[Records of target positions]
________________________

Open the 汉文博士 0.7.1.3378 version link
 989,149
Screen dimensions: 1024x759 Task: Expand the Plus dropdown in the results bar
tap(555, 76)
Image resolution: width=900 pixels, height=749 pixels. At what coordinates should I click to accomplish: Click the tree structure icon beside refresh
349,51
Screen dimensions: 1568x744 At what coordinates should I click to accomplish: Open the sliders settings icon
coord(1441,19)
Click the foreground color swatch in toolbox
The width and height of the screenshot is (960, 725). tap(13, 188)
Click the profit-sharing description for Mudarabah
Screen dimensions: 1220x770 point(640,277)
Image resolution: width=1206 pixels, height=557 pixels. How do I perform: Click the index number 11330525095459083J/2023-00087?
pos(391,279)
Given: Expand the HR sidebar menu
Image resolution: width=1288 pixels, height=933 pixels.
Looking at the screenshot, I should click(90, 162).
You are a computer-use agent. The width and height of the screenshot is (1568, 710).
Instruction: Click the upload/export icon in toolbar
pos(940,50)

________________________

**Task instructions:** Please revise the records by replacing "At what coordinates should I click to accomplish" with "Where should I click to complete" wherever it occurs, and leave everything else unchanged.

**Answer to the exercise:**
Open the 汉文博士 0.7.1.3378 version link
 989,149
Screen dimensions: 1024x759 Task: Expand the Plus dropdown in the results bar
tap(555, 76)
Image resolution: width=900 pixels, height=749 pixels. Where should I click to complete: Click the tree structure icon beside refresh
349,51
Screen dimensions: 1568x744 Where should I click to complete: Open the sliders settings icon
coord(1441,19)
Click the foreground color swatch in toolbox
The width and height of the screenshot is (960, 725). tap(13, 188)
Click the profit-sharing description for Mudarabah
Screen dimensions: 1220x770 point(640,277)
Image resolution: width=1206 pixels, height=557 pixels. How do I perform: Click the index number 11330525095459083J/2023-00087?
pos(391,279)
Given: Expand the HR sidebar menu
Image resolution: width=1288 pixels, height=933 pixels.
Looking at the screenshot, I should click(90, 162).
You are a computer-use agent. The width and height of the screenshot is (1568, 710).
Instruction: Click the upload/export icon in toolbar
pos(940,50)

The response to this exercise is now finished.